Neuronal morphology is established during development but can subsequently be modified by synaptic activity, a process known as structural plasticity. Postsynaptic compartments, such as dendritic spines or postsynaptic membrane of the Drosophila neuromuscular junction (NMJ) (called the subsynaptic reticulum or SSR), are highly dynamic structures that grow during development and in response to activity. The shape of these structures is tightly coupled to synaptic function, but the mechanism underlying the establishment of the morphology and its relationship with functional plasticity are not well understood. One pathway that is known to be required for neuronal growth during development and in response to activity is the Ral/Exocyst pathway.

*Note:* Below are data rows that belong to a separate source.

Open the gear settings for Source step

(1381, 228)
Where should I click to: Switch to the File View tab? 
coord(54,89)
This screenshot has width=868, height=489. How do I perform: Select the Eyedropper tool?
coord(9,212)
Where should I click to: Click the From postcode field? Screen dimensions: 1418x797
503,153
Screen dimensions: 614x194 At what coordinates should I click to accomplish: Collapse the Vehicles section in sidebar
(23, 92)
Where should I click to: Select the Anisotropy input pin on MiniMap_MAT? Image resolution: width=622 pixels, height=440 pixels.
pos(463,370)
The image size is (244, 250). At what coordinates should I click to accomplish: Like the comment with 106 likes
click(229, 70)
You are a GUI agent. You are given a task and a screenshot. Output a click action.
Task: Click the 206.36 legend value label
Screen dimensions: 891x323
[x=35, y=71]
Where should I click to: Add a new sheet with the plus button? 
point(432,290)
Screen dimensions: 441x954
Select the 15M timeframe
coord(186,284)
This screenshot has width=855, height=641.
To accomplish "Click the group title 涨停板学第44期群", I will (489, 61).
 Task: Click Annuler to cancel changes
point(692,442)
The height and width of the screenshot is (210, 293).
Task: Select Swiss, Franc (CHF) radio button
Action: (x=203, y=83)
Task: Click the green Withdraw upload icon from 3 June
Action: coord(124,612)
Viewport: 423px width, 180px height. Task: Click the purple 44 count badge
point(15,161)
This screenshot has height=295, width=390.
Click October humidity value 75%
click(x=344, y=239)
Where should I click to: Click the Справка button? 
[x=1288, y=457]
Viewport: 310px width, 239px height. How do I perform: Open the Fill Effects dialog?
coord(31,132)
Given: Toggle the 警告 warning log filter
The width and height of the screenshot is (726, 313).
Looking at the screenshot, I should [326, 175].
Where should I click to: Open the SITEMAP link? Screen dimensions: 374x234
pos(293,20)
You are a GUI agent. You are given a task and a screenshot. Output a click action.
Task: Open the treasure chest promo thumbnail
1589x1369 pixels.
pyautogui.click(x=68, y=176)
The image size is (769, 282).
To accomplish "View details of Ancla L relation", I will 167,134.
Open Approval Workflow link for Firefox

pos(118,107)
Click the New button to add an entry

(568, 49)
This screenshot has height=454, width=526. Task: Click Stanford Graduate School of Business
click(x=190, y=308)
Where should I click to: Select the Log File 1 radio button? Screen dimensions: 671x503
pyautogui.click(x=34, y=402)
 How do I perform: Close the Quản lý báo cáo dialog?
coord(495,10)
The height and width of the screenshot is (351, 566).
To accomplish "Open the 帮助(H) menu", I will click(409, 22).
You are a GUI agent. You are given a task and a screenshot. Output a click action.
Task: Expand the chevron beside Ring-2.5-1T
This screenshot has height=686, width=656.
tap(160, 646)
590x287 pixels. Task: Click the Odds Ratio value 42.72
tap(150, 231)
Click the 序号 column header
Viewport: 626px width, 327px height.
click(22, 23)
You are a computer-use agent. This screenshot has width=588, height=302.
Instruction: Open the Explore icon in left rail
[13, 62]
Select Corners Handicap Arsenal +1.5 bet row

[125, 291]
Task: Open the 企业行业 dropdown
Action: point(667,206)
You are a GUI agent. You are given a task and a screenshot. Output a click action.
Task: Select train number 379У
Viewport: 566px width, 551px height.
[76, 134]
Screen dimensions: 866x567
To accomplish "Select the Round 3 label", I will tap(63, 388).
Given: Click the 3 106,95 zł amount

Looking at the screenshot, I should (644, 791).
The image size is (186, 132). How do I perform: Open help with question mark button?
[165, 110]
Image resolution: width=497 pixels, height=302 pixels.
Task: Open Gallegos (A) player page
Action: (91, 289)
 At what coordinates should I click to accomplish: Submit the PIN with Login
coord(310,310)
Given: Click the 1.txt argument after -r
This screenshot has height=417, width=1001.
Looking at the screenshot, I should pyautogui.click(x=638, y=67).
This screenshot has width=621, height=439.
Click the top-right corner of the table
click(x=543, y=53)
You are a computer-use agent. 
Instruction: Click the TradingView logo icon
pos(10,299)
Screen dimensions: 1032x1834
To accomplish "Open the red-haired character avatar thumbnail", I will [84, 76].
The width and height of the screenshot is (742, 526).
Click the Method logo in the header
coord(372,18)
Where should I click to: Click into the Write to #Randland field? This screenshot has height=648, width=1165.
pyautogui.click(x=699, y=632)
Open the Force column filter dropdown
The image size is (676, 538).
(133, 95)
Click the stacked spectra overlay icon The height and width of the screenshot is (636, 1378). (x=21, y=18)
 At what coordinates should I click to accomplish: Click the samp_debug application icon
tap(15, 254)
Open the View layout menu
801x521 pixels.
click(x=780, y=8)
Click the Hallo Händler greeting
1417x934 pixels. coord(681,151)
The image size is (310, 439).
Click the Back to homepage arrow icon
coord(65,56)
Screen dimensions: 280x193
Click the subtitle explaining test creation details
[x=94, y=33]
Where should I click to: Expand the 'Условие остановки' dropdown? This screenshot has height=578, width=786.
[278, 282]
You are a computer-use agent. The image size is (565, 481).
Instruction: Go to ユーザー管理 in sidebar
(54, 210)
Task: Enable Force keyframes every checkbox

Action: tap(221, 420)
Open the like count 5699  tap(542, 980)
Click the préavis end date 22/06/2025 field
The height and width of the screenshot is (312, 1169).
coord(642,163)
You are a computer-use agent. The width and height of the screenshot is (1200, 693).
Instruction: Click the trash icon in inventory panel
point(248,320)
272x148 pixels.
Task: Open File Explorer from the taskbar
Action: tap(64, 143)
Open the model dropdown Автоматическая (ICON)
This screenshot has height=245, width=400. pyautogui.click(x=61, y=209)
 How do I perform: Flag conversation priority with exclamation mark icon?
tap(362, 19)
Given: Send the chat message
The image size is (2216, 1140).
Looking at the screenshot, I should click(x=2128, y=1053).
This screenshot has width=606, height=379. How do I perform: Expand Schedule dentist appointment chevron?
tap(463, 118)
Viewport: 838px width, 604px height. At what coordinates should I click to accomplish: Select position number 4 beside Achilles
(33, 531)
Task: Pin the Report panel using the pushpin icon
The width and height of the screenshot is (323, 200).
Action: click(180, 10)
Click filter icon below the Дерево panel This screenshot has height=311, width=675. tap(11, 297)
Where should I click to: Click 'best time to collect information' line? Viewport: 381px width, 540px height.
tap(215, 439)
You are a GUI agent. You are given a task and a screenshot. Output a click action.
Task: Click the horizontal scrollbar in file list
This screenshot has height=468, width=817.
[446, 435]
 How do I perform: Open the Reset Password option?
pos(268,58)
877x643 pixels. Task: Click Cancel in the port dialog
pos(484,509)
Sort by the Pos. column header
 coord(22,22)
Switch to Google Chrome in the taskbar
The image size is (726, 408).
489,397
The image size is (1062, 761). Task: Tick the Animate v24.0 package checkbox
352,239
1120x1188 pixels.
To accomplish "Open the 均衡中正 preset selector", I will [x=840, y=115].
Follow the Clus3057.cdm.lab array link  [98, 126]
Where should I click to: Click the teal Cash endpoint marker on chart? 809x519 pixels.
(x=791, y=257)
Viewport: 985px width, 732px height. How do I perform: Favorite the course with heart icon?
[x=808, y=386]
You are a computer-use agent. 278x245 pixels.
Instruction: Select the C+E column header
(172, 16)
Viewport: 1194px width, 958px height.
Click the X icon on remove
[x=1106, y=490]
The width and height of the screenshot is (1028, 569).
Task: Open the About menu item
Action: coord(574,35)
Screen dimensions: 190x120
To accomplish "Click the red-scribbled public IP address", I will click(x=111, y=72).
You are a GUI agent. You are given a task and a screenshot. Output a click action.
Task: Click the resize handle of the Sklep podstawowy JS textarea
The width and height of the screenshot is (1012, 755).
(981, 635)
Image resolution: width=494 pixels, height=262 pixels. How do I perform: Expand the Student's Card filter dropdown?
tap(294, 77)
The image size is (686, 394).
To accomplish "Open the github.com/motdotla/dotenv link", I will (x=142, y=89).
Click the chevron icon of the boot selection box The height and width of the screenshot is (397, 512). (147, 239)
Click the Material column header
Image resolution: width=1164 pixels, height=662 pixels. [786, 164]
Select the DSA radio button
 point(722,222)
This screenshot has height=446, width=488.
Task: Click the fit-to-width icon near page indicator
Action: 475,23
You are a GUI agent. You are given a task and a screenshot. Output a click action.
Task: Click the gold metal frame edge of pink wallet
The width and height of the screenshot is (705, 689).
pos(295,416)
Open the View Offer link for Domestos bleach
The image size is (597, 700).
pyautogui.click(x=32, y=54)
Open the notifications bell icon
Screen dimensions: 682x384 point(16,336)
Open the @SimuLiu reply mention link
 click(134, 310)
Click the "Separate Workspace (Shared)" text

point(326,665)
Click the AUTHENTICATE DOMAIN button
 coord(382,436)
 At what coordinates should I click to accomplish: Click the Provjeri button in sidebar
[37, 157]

Ral is a small GTPase that can bind to Exocyst, an octameric protein complex that tethers vesicles to the plasma membrane. Together, Ral and Exocyst, recruit vesicles to the postsynaptic membrane thereby contributing to SSR growth. However, the pathway by which Ral and the exocyst exert their functions is still elusive. Knowing that Rab GTPases play a role in polarized vesicle delivery, we hypothesized that a subset of them will be required to mediate Ral/Exocyst-dependent structural plasticity. Using the Drosophila NMJ as a model synapse, we tested all Drosophila Rab GTPases by two different approaches: 1) by screening a collection of YFP-tagged Rab GTPases locked in the constitutive active form for their capacity to mimic Ral- and exocyst-dependent effects on postsynaptic growth, and 2) to express Rab GTPases RNAi and in an active Ral background to test if Exocyst recruitment to SSR can be abolished. By systematically evaluating the localization of the Exocyst subunit Sec5 after postsynaptic activation, we identified some candidate Rab GTPases to mediate Ral/Exocyst effects. Altogether, this study contributes to dissect the genetic cascade that converts synaptic activity into postsynaptic membrane growth in a Ral/Exocyst-dependent manner, and how Rab GTPases and its regulators/effectors interact with this pathway.

Acknowledgements

We thank Telmo Pereira from the Microscopy Facility for technical support. We thank Marta Santos and the Fly Facility; CONGENTO: consortium for genetically tractable organisms. This work was supported by H2020-GA661543-Neuronal Trafficking (ROT), IF/00392/2013/CP1192/CT0002, FCT – Portugal (ROT), CR - PD/BD/128340/2017 and by UID/Multi/04462/2013 from iNOVA4Health (co-funded by FCT-FEDER-PT2020),.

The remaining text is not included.